DEINE AUFGABEN:
1. Gib aus dem Lesetext wortgetreu den Abschnitt aus, der mit den Worten um „Bild: Friedvoll weil“ einsetzt und mit „recht friedlichen Koexistenz.“ schließt.
2. Nenne bitte alle Städte, die laut Lesetext Modellstädte des Projekts sind.

LESETEXT:
|---|

Bild: Friedvoll weil autofrei: Fußgänger:innenzone in der Braunschweiger Inne…
Braunschweig taz | Auch in Braunschweig gibt es die üblichen
Wohlstandsprobleme im Straßenverkehr – allabendlich zugeparkte Wohnviertel
zum Beispiel. Aber anders als etwa in der ewigen Rivalenstadt Hannover
entschied sich die Stadt Braunschweig nach Kriegsende gegen einen radikal
autogerechten Wiederaufbau – und davon profitiert heute der Verkehrsmix.
Insgesamt gedeihen ÖPNV, Auto, Fahrrad und Fußgänger:innen in einer
recht friedlichen Koexistenz.
Problematische, verkehrskollabierende Durchfahrtsschneisen gibt es in
Braunschweig eigentlich nicht, selbst wenn manch einem vielleicht der
Bohlweg, an dem das zum Einkaufszentrum wiederaufgebaute Schloss liegt oder
die Georg-Eckert-Straße, auf der sowohl Straßenbahnen als auch Autos
fahren, dazu zu tendieren scheinen.
Trotzdem möchte die Stadt noch attraktiver für [1][Fußgänger:innen]
werden und wird Teil eines Modellprojekts. Initiator ist der Fachverband
Fußverkehr Deutschland, kurz FUSS. Außer Braunschweig sind auch Erfurt,
Flensburg, Meißen und Wiesbaden Modellstädte.
Mittlerweile ist eine dritte Auflage des [2][Projekts „Gut gehen lassen –
Bündnis für attraktiven Fußverkehr“] an den Start gegangen, neuerlich mit
einer Laufzeit von zwei Jahren und vom Bundesministerium für Umwelt,
Naturschutz und nuklearer Sicherheit sowie dem [3][Umweltbundesamt]
gefördert.

|---|

BEREITGESTELLTES MATERIAL:

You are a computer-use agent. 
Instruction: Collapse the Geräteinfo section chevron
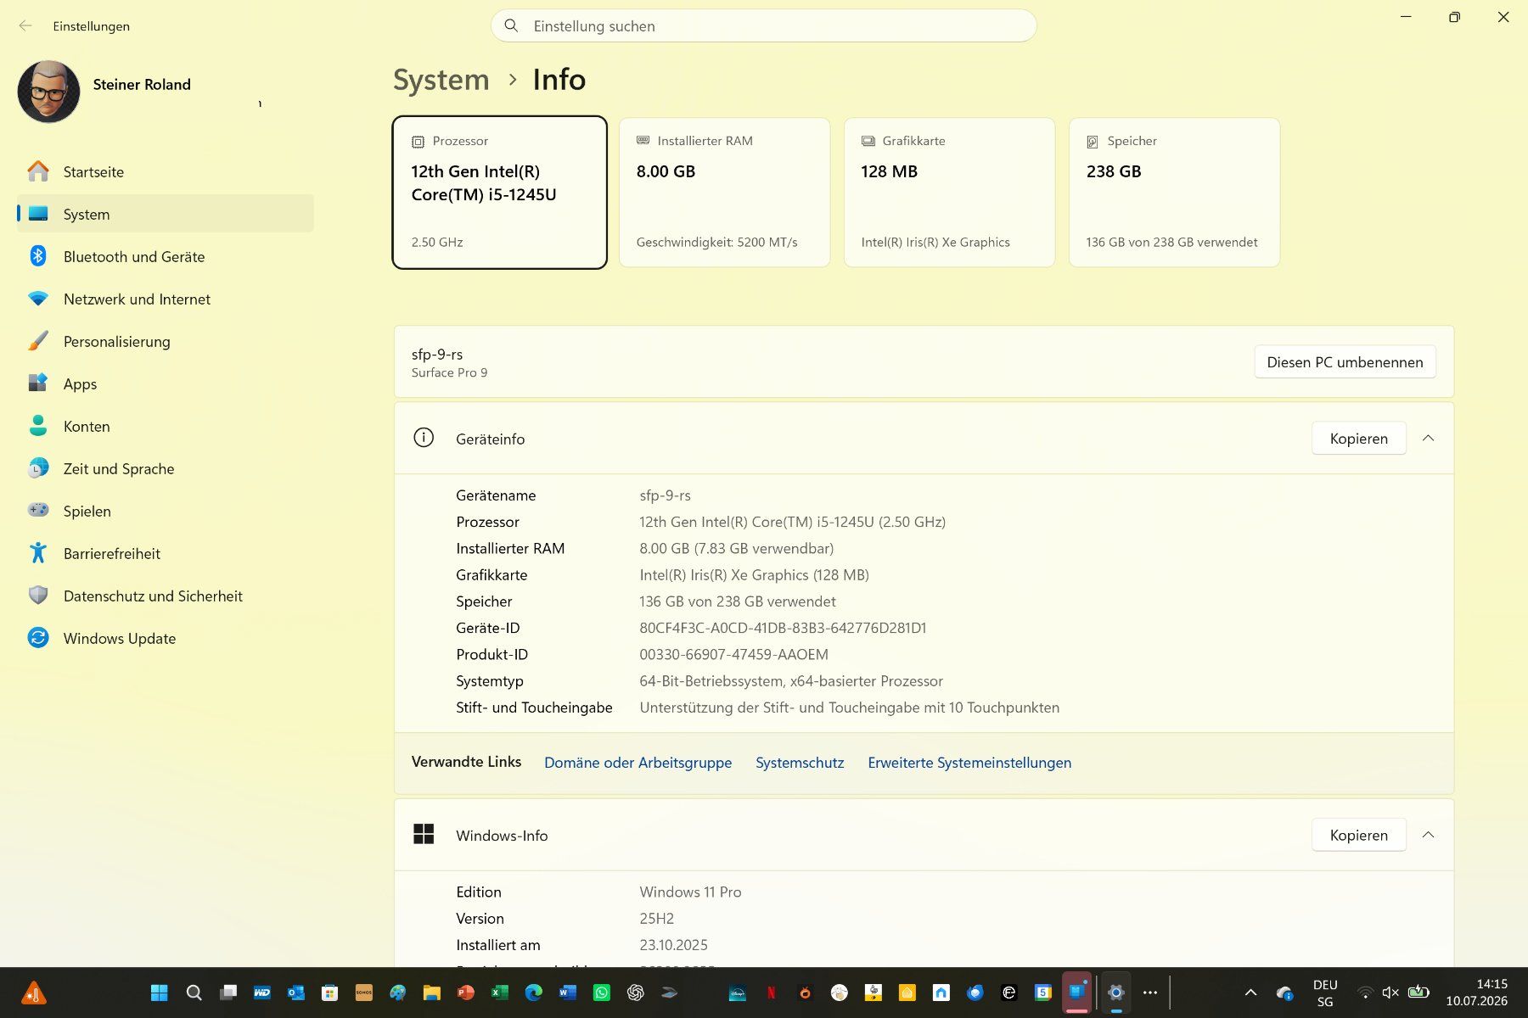[x=1428, y=439]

|---|

LÖSUNGEN DER AUFGABEN:
1.
Bild: Friedvoll weil autofrei: Fußgänger:innenzone in der Braunschweiger Inne…
Braunschweig taz | Auch in Braunschweig gibt es die üblichen
Wohlstandsprobleme im Straßenverkehr – allabendlich zugeparkte Wohnviertel
zum Beispiel. Aber anders als etwa in der ewigen Rivalenstadt Hannover
entschied sich die Stadt Braunschweig nach Kriegsende gegen einen radikal
autogerechten Wiederaufbau – und davon profitiert heute der Verkehrsmix.
Insgesamt gedeihen ÖPNV, Auto, Fahrrad und Fußgänger:innen in einer
recht friedlichen Koexistenz.

2. Braunschweig, Erfurt, Flensburg, Meißen, Wiesbaden